These things are broadly gendered, in that I’m probably in the majority as a woman who is bored of rarely seeing aspirational or even believable female characters on screen, and can’t really get on board with the Bond-style hero cliché who sees his fast car as an extension of his pe- er, personality. In Ocean’s 8 we see a large principal cast of characters who are female, yes, but are also diverse and nuanced with small human details which make them a thousand times more believable and interesting than a silent sex symbol or a macho cliché. If you don’t recognise yourself in this film you’ll recognise your mum, your sister, your boss.

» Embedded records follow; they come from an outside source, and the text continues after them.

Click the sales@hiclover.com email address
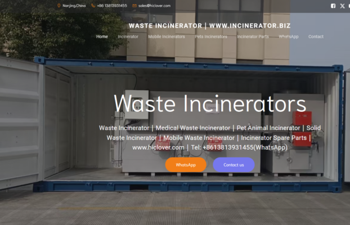Screen dimensions: 350x225 tap(155, 6)
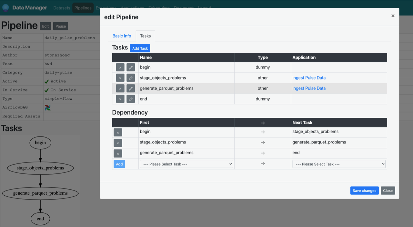The width and height of the screenshot is (413, 227).
Task: Delete the begin task using its × icon
Action: coord(120,67)
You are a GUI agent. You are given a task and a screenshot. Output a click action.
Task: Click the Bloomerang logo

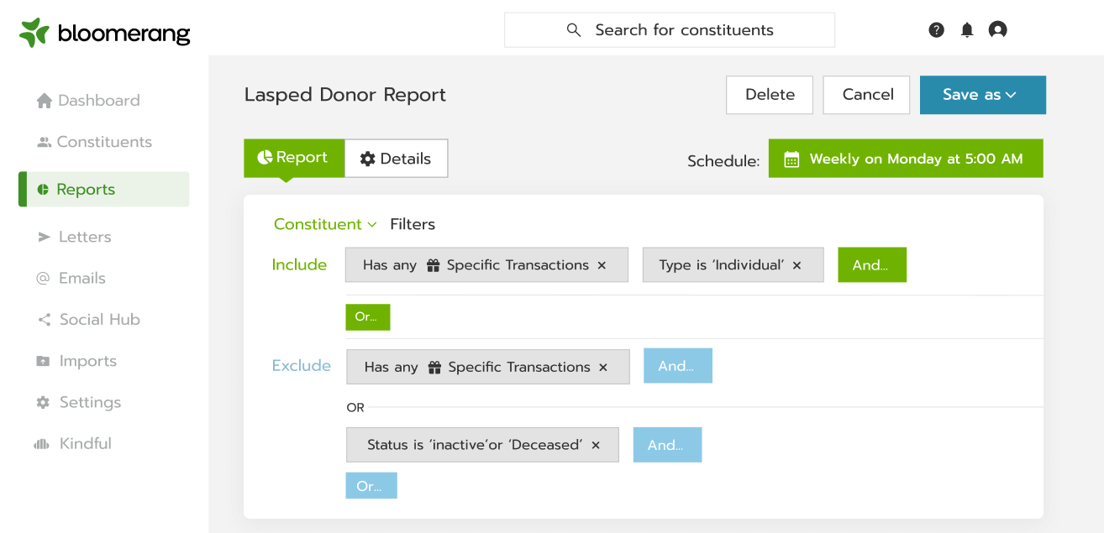click(105, 33)
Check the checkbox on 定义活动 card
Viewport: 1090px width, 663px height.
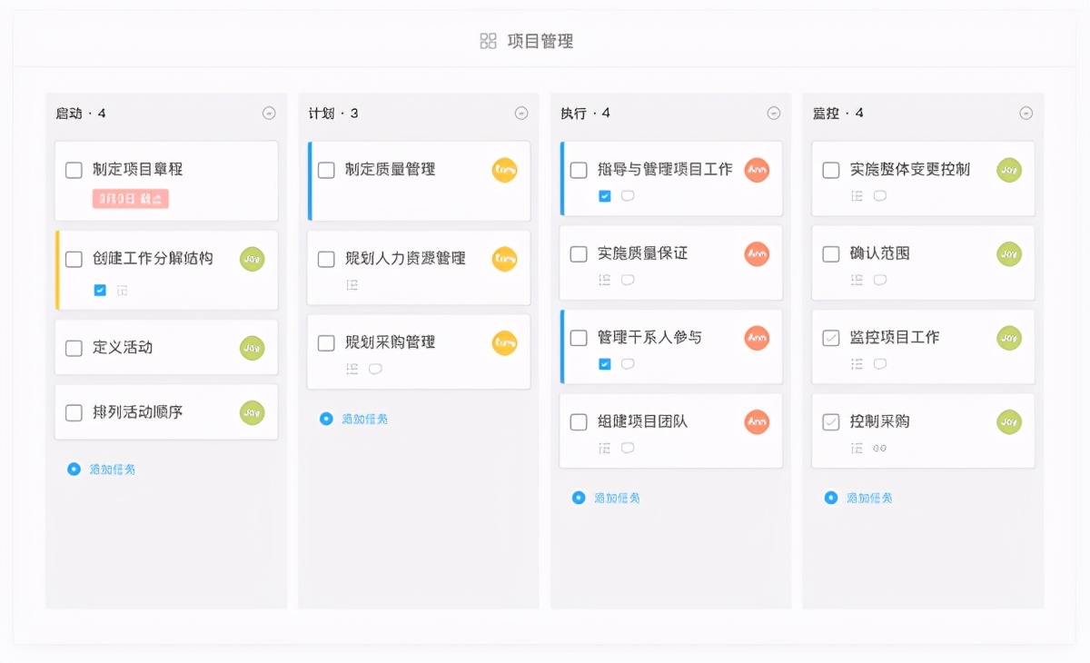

You’ll be able to take one look at the way Sandra Bullock puts on her mascara, or at Cate Blanchett sliding a plate of food in front of the engrossed Rihanna (she’s busy hacking but we all gotta eat, right?), and you’ll know more about their personalities and back stories than a two hour movie could ever tell you.

The film has even been described as ‘an in joke only women will get’, and I think this is partially true. As the author of this piece for The Pool points out, ‘it’s just bloody lovely to watch multiple women interacting on screen together.’ And it is. It’s fun. Watching women being cool and good at stuff for two hours is kind of cathartic after a day of being mansplained and manspreaded at. To be honest it’s pretty satisfying to see Sandra Bullock (as Debbie Ocean) using the social fear of ‘being rude’ – which is so often relied upon by men to push boundaries and make women uncomfortable — to delay security guards and get what she wants. Everything Rihanna does is great. Mindy Kaling and Awkwafina are funny as hell. Anne Hathaway (as Daphne Kluger) on the verge of a panic attack because, looking at herself in her couture gown, she feels she ‘looks huge,’ is both funny and bittersweet, because we’ve all been there. But you don’t have to be a woman to find this kind of stuff hilarious – there are plenty of laugh-out-loud moments and honestly this is a film that I think anybody can revel in. Unless you’re the kind of guy that ‘just doesn’t find women funny’, in which case I ‘just couldn’t care less’ if you enjoy it or not.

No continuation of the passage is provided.